“Sevgi oldukça, sitem de olur. Dostlara sitem edilir, yabancılara değil. “ /Mevlana
Farsça kökenli sitem kelimesi, günlük hayatımızın her alanına dağılmıştır. Alınganlık, kırgınlık, kırıcı olmadan kendimizi ifade etme şeklidir.
Bazen hayat yorar. Bazen vazgeçeriz. Bazen sığındığımız bir limandır sitem. Sonra oturup kendimize mektup yazarız. En büyük sitem kendimizedir aslında. Atalarımızdan bir söz gelir aklıma; “Dağ dağa küsmüş dağın haberi olmamış”.
Birbirimizden haberimizin dahi olmadığı hassasiyet dolu sitemler yaşarız. Bazı sitemler öyle gereksiz olur ki, geri dönüşü olmayan pişmanlıklar ve hatalar bizleri yüz yüze gelmek zorunda bırakır. Doğru iletişim bu noktada önem kazanıyor. Sitemkar olmadan önce, kendimize dönmeli fevri olmamak için elimizden geleni yapmalıyız. Yapabiliyor muyuz? Kim bilebilir sorgulamak lazım. Hepimiz yaşamımız boyunca binlerce insan ile karşılaşır, pek çoğuyla hayatlarımızı paylaşırız. Bazıları ile gönül bağımız oluşur, bazıları ile akraba oluruz. İnsan hayatında günün her saati karşılaştığımız, yaşanan bir durumdur. Aile içinde kimi zaman bir kahvaltı sofrasında eşimize, çocuklarımıza sitem ederiz. Bazen bir dostumuzla bir telefon görüşmesinde sitem dolu ona duygularımızı aktarırız. Öyle zamanlar vardır ki, gece kafamızı yastığa koyduğumuzda, hayatımızın film şeridini izlerken, en büyük sitem kendimizedir aslında. Yastığa düşen bir kaç damla yaş gözlerimizden değil de , sanki kalbimizden akmış gibi olur. Sitemin bizimle aynı yastığa baş koyduğu andır… Sevgimizle sınandığımız zamanlar gecenin karanlığında duygularımızla savaşırken verdiğimiz mücadelenin adıdır aslında sitemdir. Gelene, gidene, olana, bitene, yitene…
Bir umuttur işte; İşi nasip’e bağlar kendimizi avuturuz.

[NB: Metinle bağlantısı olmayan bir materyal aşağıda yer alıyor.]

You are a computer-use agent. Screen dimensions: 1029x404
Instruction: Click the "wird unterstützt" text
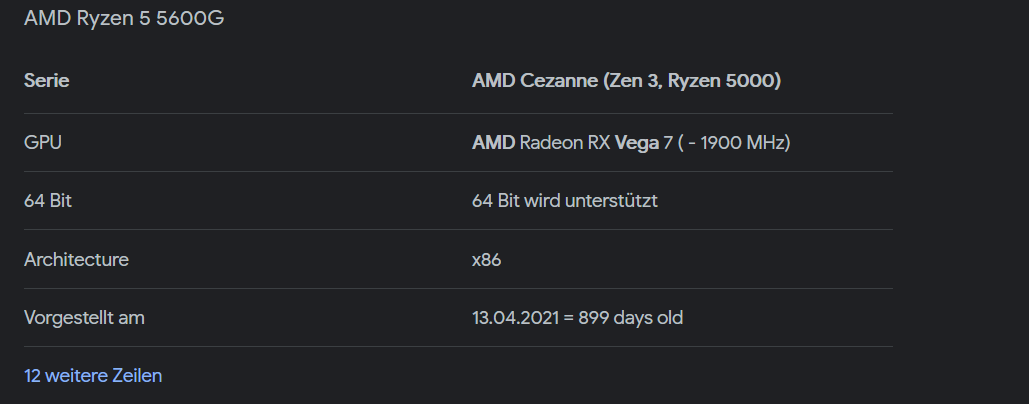(596, 201)
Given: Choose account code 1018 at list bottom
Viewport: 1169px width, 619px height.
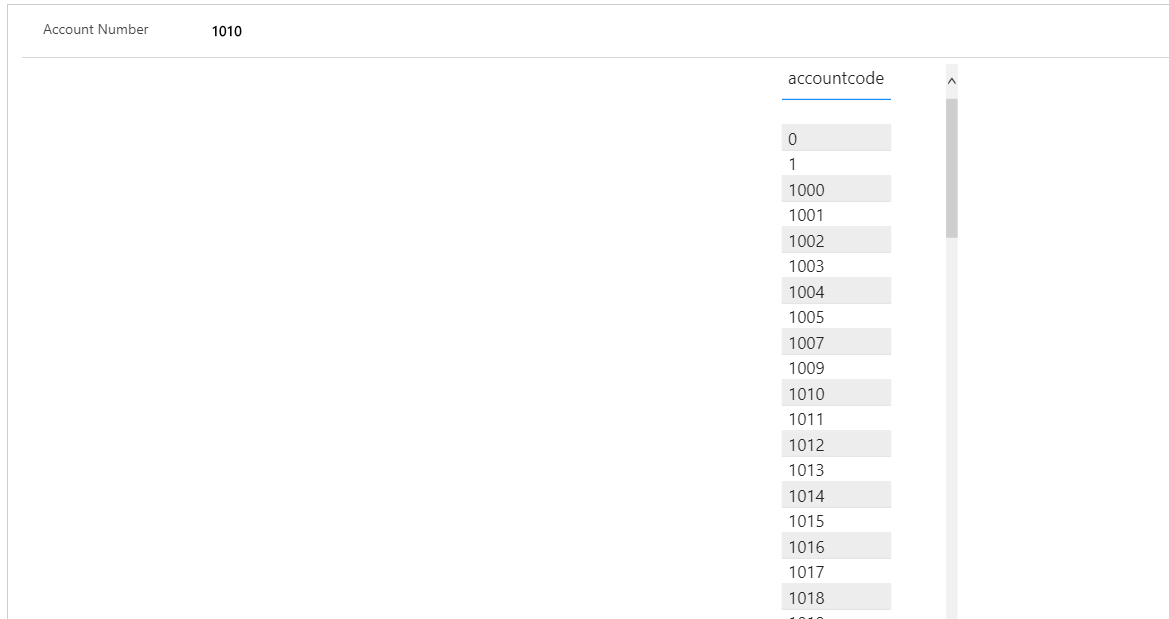Looking at the screenshot, I should point(835,596).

İnsanlarla olan ilişkilerimiz her zaman iyi sonuçlanmaz. Sitem bazen öfkemizi saklamak için başvurulan en doğal yoldur. İnsan yaşamında pek çoğumuzunda başvurduğu bir davranıştır.
Bu bağlamda; zerafet, nezaket , asalet dolu bir sitem ve adeta verilmiş bir insanlık dersini paylaşmak istiyorum;
Türk edebiyatının önemli isimlerinden, Nazım Hikmet’in Bursa Cezaevi’nde tutsaklık günlerinden ;
Koğuş arkadaşlarını okumaya yazmaya yönlendiren Nazım, aynı zamanda cezaevi yönetimine de yardım etmektedir.
Cezaevi denetimine Adalet Bakanlığı’ndan bir müfettiş gelir.
Birkaç gün denetim yaptıktan sonra müdüre:
- Nazım da buradaymış, çağır da görelim nasıl biridir? der.
Nazım’ı odaya getirirler. Müdür koltuğuna iyice kurulan müfettiş Nazım’ı tepeden tırnağa süzer ve: -Demek Nazım sizsiniz, der. Nazım’a oturması için yer göstermez. Kısa bir konuşma sonrası, “gidebilirsiniz” der. Nazım tam kapıdan çıkarken durur ve müfettişe: -Ömer Hayyam adını duydunuz mu? diye sorar. Müfettiş hemen atılır: -Kim duymaz Hayyam’ı. Nazım: -Hayyam zamanında İran hükümdarı kimdi? diye sorar. Müfettiş şaşırır. Nazım konuşmasını sürdürür : “ Görüyorsunuz sanatçıyı anımsadınız ama hükümdarı anımsamadınız. Yıllar sonra beni dünya anımsayacak ama dönemin Adalet Bakanı’nı ve sizi kimse anımsamayacak” der çıkar. Müfettiş yaptığı yanlışı anlar, Nazım’ı geri çağırır ama Nazım koğuşunun yolunu tutmuştur.
Her insana iyi gelen şeyler vardır ya, sitemkar olsam bile, ben bana her zaman iyi geldim.
Dilerim ki , kırgınlığımız ile sitem ettiğimiz değil , bizleri sevgileriyle, saygılarıyla, güleryüzleri ile sarıp, sarmalayan dostlarımız ve ailelerimiz olsun.